Private prisons companies have expanded quickly and recklessly in the U.S. since 2000, earning millions in profits from lucrative government contracts. But at what cost?
The last five years have been good to our country's two biggest private prison operators - Corrections Corporation of America and The Geo Group. They have seen their respective stocks climb 13% and a whopping 113% during that period - beating the benchmark S&P 500, which fell 18%.
American taxpayers may be unknowing funders for the business of incarceration as we send more of our prisoners and detained immigrants to these facilities, but private investors have also fueled the growth of these two prison-for-profit companies.
Geo, CCA and others in the prison business benefit more than anything else from growing demand for their services. Since Dec. 31, 2000, the number of federal inmates held in private facilities has increased 102%, while the number of state inmates held in private facilities has increased 32%. Twenty-one states had at least 5% of their prison population held in private facilities at Dec. 31, 2007. Cash-strapped state and federal agencies, faced with the problem of ever-increasing prison populations and shrinking incarceration budgets, save money by outsourcing their inmates to the likes of CCA and Geo.
And when CCA and Geo get their customers/inmates, they make sure to make a pretty penny off of them. The companies' net profit margins, or how much of each dollar earned by the company is translated into profits, were 9.5% for CCA and 5.5% for Geo, putting them both above Starbucks and in the ballpark of Burger King, at 7.7%, and Exxon Mobil, at 9.5%.
As a result, for 2008, these companies posted impressive revenue and profit figures. CCA earned $150.9 million on revenue of $1.6 billion, up from $133.4 million on revenue of $1.5 billion in 2007. Geo's net income was $58.9 million on revenue of $1.04 billion, up from $41.8 million on revenue of $976.3 million.

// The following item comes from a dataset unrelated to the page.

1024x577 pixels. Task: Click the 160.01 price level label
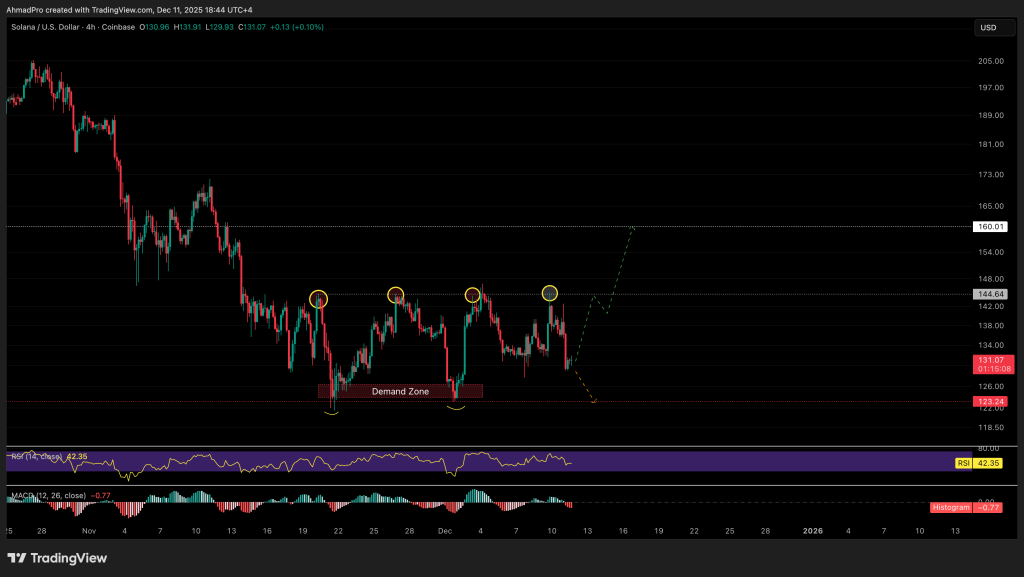[990, 227]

But the growth of these two companies, with CCA now the nation’s largest owner and operator of privatized correctional and detention facilities, has not come without a price: high debt. Investors take note of debt to make sure companies don't become too big, too fast.
CCA, as of Dec. 31, had $1.19 billion worth of debt on its books. The company, in a federal filing, admits that it could have to dedicate some of its cash on hand to pay down what it has borrowed, making it harder to fund necessary capital expenditures. This would be more tolerable if the company was not in the business of handling, and supposedly rehabilitating, prisoners. But high debt levels ultimately impede on a company's ability to do business and, as we've seen recently with capable Americans trying to get mortgages, borrow money.
For 2008, CCA paid out $59.4 million in interest expenses, up $53.8 million in 2007. That means CCA is spending more than half of what it earned in 2008 just on interest - probably not a successful long-term formula.
Geo's situation is not much better. The company had $378.5 million of debt for 2008, up from $305.7 million in 2007. It spent $30.2 million on interest expenses in 2008, down from $36.1 million. Still, with a net income of $58.9 million, that means over half of Geo's earnings are sacraficed to pay down debt.
The take away from this is that while these companies are growing, it comes at a cost to investors, state and federal governments and prisoners themselves. High debt levels threaten the stability of these two companies, and their struggles to cut costs could lead to the decline of conditions under which they house hundreds of thousands of prisoners. Our government enables these companies to make high profits from incarceration, and we should watch them to make sure they don't take advantage of the opportunity.